DAVID China saw in New Zealand and ability to set a paradigm, against which other Free Trade Agreements would be compared. New Zealand is blessed with a level of political insignificance. New Zealand also not by choice, but we have become non aligned. We're the only really non aligned country in the OECD. So that China could do a deal with New Zealand at very little political cost. Economically the impact of our economy on the Chinese economy would of course be extremely slight, and we have already removed most tariffs and barriers to doing business in our country. So it's a very lost cost political move on China's part, and also China has developed a trust of New Zealand, that we are not going to be bullied and coerced by larger countries, but we do act with relative independence, and a measure of not kowtowing to China but a sense of sensitivity towards China. So low political cost, low economic cost. They don't want a lot from us. Yes they want to see our milk powder coming into China from New Zealand, they're looking to our forestry resources. I think they would like to see more students going to New Zealand. Their aims are actually elsewhere. The minerals of South America, of Africa, the minerals from Australia. These are the big strategic issues for China.

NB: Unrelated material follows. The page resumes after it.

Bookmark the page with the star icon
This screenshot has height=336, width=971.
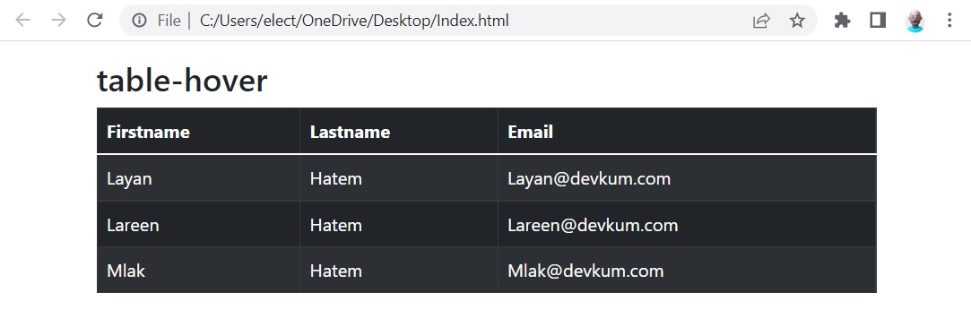797,21
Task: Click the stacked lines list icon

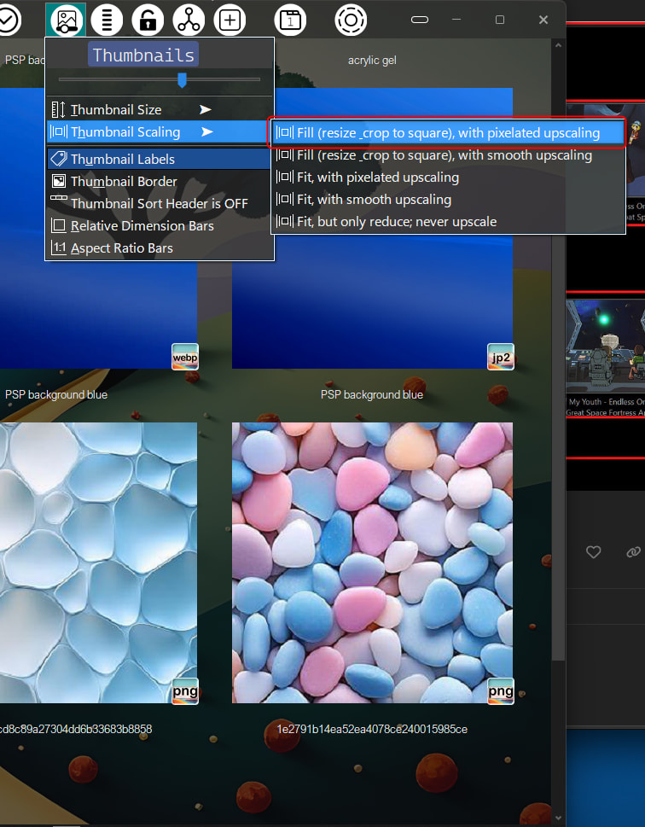Action: click(107, 19)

GUYON Just finally because we are running out of time, I wanted to quote you again where you're talking about tolerance and freedoms in China. You've said that there's been a recent crackdown again, but this loosening will probably resume, and when it does China will need to find the courage to become even bolder in stepping out of the way of the collective aspirations of its people. How far will that go? Will that go to a democratic end?
DAVID In 25 years I have seen a country where everyone wore the same clothes, they couldn't even associate with foreigners, the economy barely moved, to becoming a country where I would argue that individual right, individual mobility, and the ability for individual people, for companies, to seek some kind of recourse, and levels of transparency have been quite phenomenal. So we should compare China with what it was in the 80s to what it is today. Throughout that time it has been driven not because the Party necessarily has had all the good ideas, it has adapted to the aspirations of the people, and the political environment of China forms around those aspirations, which are largely for ordinary common things. And when I say that they will get out of the way, once the level of education is high enough, the level of common wealthy is high enough, then this political culture can behave in a different way in which it governs the country.
GUYON Thank you very much David Mahon for joining us on the programme, we really appreciate it.